• _Selected extract_:

+++

“What kind of God teaches people to hate their own flesh and blood?” This is the question that writer/performer Ramy El-Etreby struggles with in the wake of his public outing by The L.A. Times. It happened after El-Etreby was cast as a gay Muslim in a play: interviewed about the role, he revealed that he himself was both gay and Muslim. As homosexuality is haram (forbidden) in Islam, at least according to El-Etreby’s devoutly religious parents, this personal revelation sent shockwaves through his family and his Muslim community in Southern California.
Growing up in Orange County as the son of Egyptian immigrants, El-Etreby “numbs gay” throughout his childhood and even into his college years. After college, at age 22, he meets his first gay friend, Corey, in a jacuzzi at the gym. Despite their meeting locale, with its potential for sensual encounters, they remain just friends, though for a time El-Etreby often wishes for more.
A stereotypical blonde surfer dude, Corey introduces El-Etreby to Hunter S. Thompson, Allen Ginsburg, Walt Whitman, and other aspects of counter and gay culture. Corey had come out to his parents at age 16, and they were much more supportive than El-Etreby’s parents. Through Corey and his family, El-Etreby experiences a number of firsts: drinking alcohol, firing a gun and using drugs. The two men also connect on an intellectual level, discussing philosophy, literature, and religion.

+++

• _Data_:

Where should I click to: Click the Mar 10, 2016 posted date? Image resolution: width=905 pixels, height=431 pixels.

+++

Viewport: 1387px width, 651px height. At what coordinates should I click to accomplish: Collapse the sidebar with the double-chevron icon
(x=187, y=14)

+++

• _Activity 1_: In the text about Ramy El-Etreby, where does he first meet his friend Corey?
• _Activity 2_: Write the next part of the text about Ramy El-Etreby, picking up right after its last sentence.
You won't need the items for anything here.

• _Written answer 1_: In a jacuzzi at the gym.

• _Written answer 2_:
Despite the seriousness of the topic — coming to terms with himself as a gay Arab Muslim — El-Etreby mines plenty of humor from his journey, both in his writing and his performance. But the vocal and physical gambits he employs when shifting between different characters (especially his cat/therapist Mimi) could be more distinctive. These transitions might have been clarified and finessed by director Michael McClain, who also allows El-Etreby to undertake too many clumsy costume changes that disrupt the rhythm of the storytelling.
Despite these rough edges (including a number of line flubs, possibly due to nerves), El-Etreby’s story about learning to love himself remains an important one, all the more so because it evolves in a cultural context that’s seen on stage far too infrequently.